_EXERCISE DIRECTIONS_
Copy out the lines between the one holding "Given: Click the calendar date icon" and the one holding "Looking at the", both included, without any changes.

_Data records_
***
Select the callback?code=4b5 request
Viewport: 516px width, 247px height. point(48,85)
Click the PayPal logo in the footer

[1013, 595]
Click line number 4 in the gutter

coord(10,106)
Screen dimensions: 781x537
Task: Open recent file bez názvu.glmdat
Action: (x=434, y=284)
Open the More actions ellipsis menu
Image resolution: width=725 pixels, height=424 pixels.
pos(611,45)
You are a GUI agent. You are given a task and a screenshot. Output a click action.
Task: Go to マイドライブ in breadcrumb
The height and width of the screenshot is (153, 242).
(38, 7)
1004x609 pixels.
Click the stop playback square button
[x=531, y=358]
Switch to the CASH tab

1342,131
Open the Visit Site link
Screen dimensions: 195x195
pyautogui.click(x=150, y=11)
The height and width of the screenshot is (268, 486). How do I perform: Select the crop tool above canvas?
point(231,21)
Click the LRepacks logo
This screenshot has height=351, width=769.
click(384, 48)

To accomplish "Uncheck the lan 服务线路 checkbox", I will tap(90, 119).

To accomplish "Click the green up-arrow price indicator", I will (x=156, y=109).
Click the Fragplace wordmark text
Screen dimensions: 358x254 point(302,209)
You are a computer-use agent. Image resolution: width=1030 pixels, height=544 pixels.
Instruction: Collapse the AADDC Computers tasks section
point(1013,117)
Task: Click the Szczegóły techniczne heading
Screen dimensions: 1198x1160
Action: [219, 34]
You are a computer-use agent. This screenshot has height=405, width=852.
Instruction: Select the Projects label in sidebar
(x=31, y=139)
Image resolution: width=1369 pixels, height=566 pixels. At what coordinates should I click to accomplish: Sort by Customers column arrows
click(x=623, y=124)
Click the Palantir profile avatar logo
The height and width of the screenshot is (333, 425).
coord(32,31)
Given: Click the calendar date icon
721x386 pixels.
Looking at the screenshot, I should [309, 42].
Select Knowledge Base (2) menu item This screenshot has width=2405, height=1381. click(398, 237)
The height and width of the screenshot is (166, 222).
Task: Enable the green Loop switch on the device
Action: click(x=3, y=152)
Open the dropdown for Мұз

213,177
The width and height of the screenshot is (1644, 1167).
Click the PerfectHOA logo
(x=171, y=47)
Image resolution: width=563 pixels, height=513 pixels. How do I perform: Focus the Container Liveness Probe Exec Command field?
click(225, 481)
***
_FULL OUTPUT_
Given: Click the calendar date icon
721x386 pixels.
Looking at the screenshot, I should [309, 42].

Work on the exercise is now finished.